The persons entitled to file for an order for liquidation under section 15 of the Companies Act are:

  1. The company; or
  2. A director of the company; or
  3. A shareholder of the company; or a creditor of the company; or
  4. The Registrar of Companies.

Before any such order can be made under section 15 the party seeking to put the company into liquidation must first file a claim in Form 3 of Schedule 3 to the Regulation. Together with the Claim you must also file a Notice of Proceeding in Form 5 of Schedule 3 along with a sworn statement verifying the facts in your Claim. The sworn statement can either be sworn by you or by someone who knows the facts and has the authority to sign the statement (e.g. a director if that director belongs to the company filing the Claim for liquidation).

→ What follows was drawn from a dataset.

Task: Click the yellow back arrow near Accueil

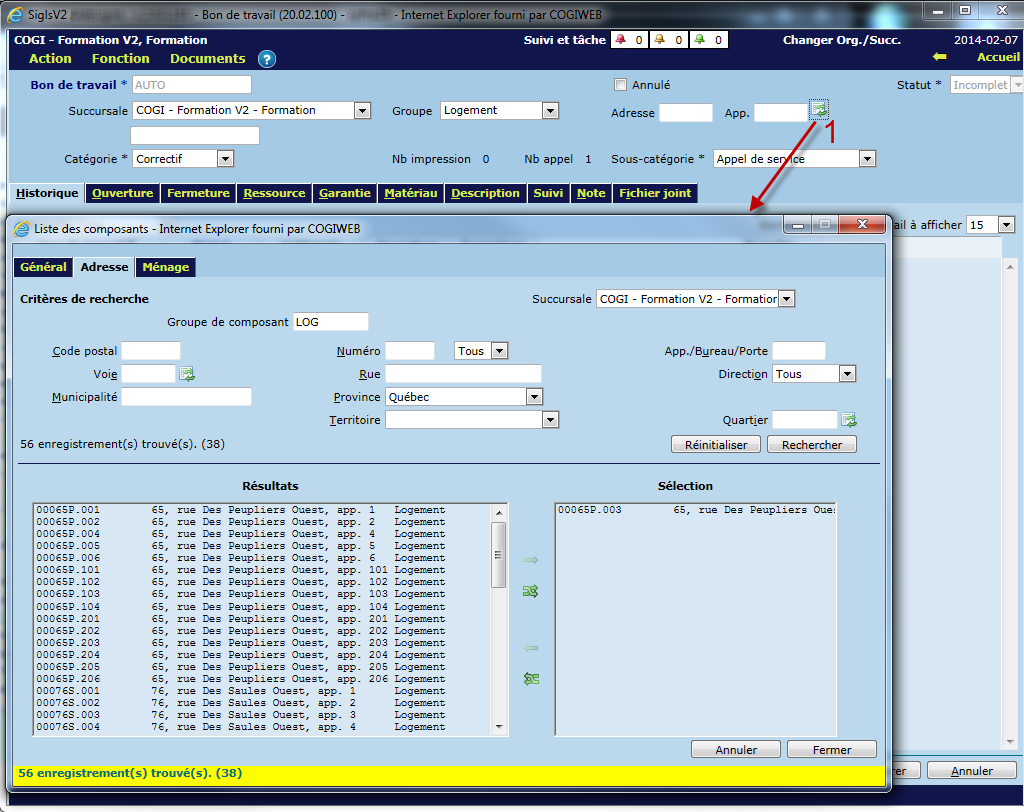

That Notice of Proceeding is to be signed by the claimant or the lawyer for the claimant. You must attach to that Notice a memorandum (also found in Schedule 3 to the Regulations) which is to be signed by the Registrar. Both the Notice and the memorandum will state the time and place at which the hearing of the claim will be.

Once this is done the company against whom the claim is made must serve a copy of the claim, sworn statement and Notice of Proceedings and memorandum on the company. Public Notice of the claim must then be made at least 7 days before the hearing. The form for public notice is also provided in the schedule.

A public notice of the claim must contain the following:

  1. The day on which the liquidation claim was filed.
  2. The name and address of the claimant and the claimant’s lawyer if the claimant has a lawyer.
  3. The claimant’s address for service of all documents.
  4. The place, date and time of the hearing of the claim.
  5. State that the claim and sworn statement may be inspected at the Registry of the Supreme Court or the claimant’s address for service.
  6. State that any person, other than the defendant company who wishes to be heard on the hearing date must file an appearance with the court at least 2 days before the hearing.

If the public notice is not given or is not done in accordance with the rule the Registrar of the court must cancel the date of the hearing and the case moved off the court’s list unless the defendant company has been served or the court itself gives other directions.

If you have been filed with such a claim you will have 14 days from the date you received that claim to put in your defence. In addition, any other person who wishes to appear at the hearing does not need to file a defence but must file an appearance in Form 11 of Schedule 3 indicating that he/she intends to appear and either supports or opposes the claim. Any such appearance must be filed at least 2 days before the hearing date. If you do not file a defence as the defendant or an appearance as an interested party you will not be allowed to appear at the hearing unless you have been granted an extension of time by the court.

If the creditor or other party proves his/her claim to the court then the court will make an order to wind-up or liquidate the company.

It is possible, before the hearing for an application to be made to the court to stay or stop the hearing for good reason. Such an application must be done at least 21 days after the date when the claim was served on you. You may apply to stop the publication of the public notice or publication of any other information relating to the claim and may request that the entire matter be temporarily stopped. Such an application can be filed by;

  1. the defendant company;
  2. A creditor of the company with the permission of the court;
  3. The Registrar of Companies.

Depending on the facts of your case it would be advisable to seek more in-depth legal advice from a lawyer as sometimes the matter of liquidating a company can be a long and difficult affair.

Next week we will look at the role of the liquidator after a liquidation order has been made.

DISCLAIMER – This is a legal column to provide basic information on the law and court procedure. It is not to be used as a substitute for legal advice but to be used only as a starting point in understanding what you might need and what you might need to do.